Its height is around 40 meters (131 feet), and its peak is about 518 meters (1,699 feet).
It produces 17.36 MW of hydroelectricity, powers around 30,000 homes in the Skardu Valley, irrigates 15,536 acres (62.87 km2) of land, and delivers 3.1 million gallons of potable water daily to Skardu city.
Khanpur Dam, KPK
Khanpur is a significant water reservoir situated close to the town of Khanpur in the Haripur District of Pakistan’s Khyber Pakhtunkhwa province. It was constructed on the Haro River, a tributary of the Indus, in 1985.
It is 51 meters tall (167 feet) and has a crest length of 1,830 meters (6,000 feet).
Khanpur has a water storage of 79,980 acre-feet.
Khanpur cannot produce energy like other dams with hydroelectric power plants. It is primarily used as a water reservoir for agriculture, recreation, and water supply.
Kalabagh Dam, Mianwali
The Kalabagh Dam is a multi-purpose top project that has been the focus of intense discussion and controversy for many years. It is located on the river Indus in Mianwali district, Punjab.
The Kalabagh is 10,991 feet in length and 259 feet in height. It can produce 3,600 MW of energy. It has a gross storage capacity of 7,900,000 acre-feet and a surface area of 110,500 square meters. If built, it would be Pakistan’s biggest dam. But unfortunately, it is still on hold due to political conflicts.
Neelum Jhelum dam, Azad Kashmir
An important hydroelectric project, the Neelum Jhelum, is situated in Muzaffarabad District, Azad Jammu and Kashmir. It is situated on the Neelum River, a tributary of the Jhelum. It was completed in April 2018.
Neelum Jhelum has a tunnel system instead of traditional dams’ typical height and length.
The installed power capacity of the Neelum Jhelum project is about 969 megawatts (MW) with the help of 4 turbines, each can produce roughly 242 MW.
The Neelum Jhelum project primarily uses its tunnel system to move water from the Neelum to the Jhelum River to produce hydroelectric electricity. The Neelum Jhelum project does not have any water storage or a reservoir.

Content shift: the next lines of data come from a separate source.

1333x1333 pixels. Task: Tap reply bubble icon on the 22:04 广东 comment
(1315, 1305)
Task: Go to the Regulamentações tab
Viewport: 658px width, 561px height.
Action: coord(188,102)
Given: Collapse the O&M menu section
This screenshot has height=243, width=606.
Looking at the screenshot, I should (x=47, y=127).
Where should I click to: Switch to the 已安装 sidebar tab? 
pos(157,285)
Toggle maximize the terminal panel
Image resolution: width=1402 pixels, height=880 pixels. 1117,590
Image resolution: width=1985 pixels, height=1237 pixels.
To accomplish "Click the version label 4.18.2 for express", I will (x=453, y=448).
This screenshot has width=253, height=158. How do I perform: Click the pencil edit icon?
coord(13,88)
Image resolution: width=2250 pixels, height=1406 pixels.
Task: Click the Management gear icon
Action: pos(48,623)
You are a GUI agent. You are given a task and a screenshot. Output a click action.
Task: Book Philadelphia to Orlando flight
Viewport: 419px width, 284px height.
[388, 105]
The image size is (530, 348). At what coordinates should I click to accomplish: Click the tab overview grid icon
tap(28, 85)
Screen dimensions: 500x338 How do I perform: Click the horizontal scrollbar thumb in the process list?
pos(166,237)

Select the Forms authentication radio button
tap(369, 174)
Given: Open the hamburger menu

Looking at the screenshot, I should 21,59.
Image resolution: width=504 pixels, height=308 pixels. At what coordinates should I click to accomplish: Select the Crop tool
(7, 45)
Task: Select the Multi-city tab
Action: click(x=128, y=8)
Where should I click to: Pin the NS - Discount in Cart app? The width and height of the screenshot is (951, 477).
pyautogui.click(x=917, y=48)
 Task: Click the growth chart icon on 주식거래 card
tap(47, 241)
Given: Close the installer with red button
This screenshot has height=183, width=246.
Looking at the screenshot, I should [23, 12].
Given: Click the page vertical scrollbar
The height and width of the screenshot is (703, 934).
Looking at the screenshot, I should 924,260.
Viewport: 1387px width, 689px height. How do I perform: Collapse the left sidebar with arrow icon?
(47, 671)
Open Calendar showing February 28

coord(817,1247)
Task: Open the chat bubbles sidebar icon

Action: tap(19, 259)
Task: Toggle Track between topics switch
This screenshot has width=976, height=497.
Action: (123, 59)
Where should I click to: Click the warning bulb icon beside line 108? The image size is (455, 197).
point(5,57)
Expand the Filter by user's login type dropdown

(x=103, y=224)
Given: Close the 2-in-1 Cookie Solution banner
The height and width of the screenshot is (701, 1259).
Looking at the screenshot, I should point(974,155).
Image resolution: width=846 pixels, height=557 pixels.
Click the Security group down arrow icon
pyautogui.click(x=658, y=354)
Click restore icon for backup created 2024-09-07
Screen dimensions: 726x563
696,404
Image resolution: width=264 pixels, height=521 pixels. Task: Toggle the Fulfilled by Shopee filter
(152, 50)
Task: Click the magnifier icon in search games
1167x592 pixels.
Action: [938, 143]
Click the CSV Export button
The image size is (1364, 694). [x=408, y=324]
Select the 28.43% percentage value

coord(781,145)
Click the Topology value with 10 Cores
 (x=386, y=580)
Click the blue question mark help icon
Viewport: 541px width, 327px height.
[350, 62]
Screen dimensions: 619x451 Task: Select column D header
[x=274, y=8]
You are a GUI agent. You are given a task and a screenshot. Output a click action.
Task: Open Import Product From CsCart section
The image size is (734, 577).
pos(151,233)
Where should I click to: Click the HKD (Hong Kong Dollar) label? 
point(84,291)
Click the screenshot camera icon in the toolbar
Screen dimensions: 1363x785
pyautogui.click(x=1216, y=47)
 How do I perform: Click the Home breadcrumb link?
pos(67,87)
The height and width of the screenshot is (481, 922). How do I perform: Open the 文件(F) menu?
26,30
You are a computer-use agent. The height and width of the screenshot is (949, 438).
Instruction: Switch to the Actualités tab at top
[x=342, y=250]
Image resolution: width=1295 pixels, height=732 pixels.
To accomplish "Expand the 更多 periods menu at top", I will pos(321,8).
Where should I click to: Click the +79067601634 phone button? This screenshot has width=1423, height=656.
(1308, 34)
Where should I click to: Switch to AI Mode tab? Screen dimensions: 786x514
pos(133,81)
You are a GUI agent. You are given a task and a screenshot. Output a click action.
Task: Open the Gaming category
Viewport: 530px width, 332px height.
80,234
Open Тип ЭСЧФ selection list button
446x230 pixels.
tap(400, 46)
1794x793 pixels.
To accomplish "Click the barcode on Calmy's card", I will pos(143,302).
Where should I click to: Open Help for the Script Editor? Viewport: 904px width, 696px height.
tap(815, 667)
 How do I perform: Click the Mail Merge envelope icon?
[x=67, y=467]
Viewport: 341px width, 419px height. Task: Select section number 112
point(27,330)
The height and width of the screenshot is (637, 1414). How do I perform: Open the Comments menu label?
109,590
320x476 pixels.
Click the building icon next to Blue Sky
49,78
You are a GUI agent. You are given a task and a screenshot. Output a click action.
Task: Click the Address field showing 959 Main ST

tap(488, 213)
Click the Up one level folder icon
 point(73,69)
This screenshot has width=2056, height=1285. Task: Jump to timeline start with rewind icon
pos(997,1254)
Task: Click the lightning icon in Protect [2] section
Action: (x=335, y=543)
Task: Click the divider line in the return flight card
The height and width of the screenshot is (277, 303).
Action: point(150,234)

The ten famous dams in Pakistan are listed above with their surface size and storage volume. From Tarbela to Neelum Jhelum, all are crucial for the nation’s development because they provide flood protection, energy, and water for agriculture, as well as a source of attraction for tourists.
1. How many dams are under construction in Pakistan?
Diamer Bhasha and another new project, Mohmand Dam, are under construction in Pakistan.
2. Which is the smallest dam in Pakistan?
Warsak is the smallest dam in Pakistan, situated at the Kabul River.
3. What is the current state of the Kalabagh Dam project?
The Kalabagh project is still on hold due to political disputes and concerns among provinces.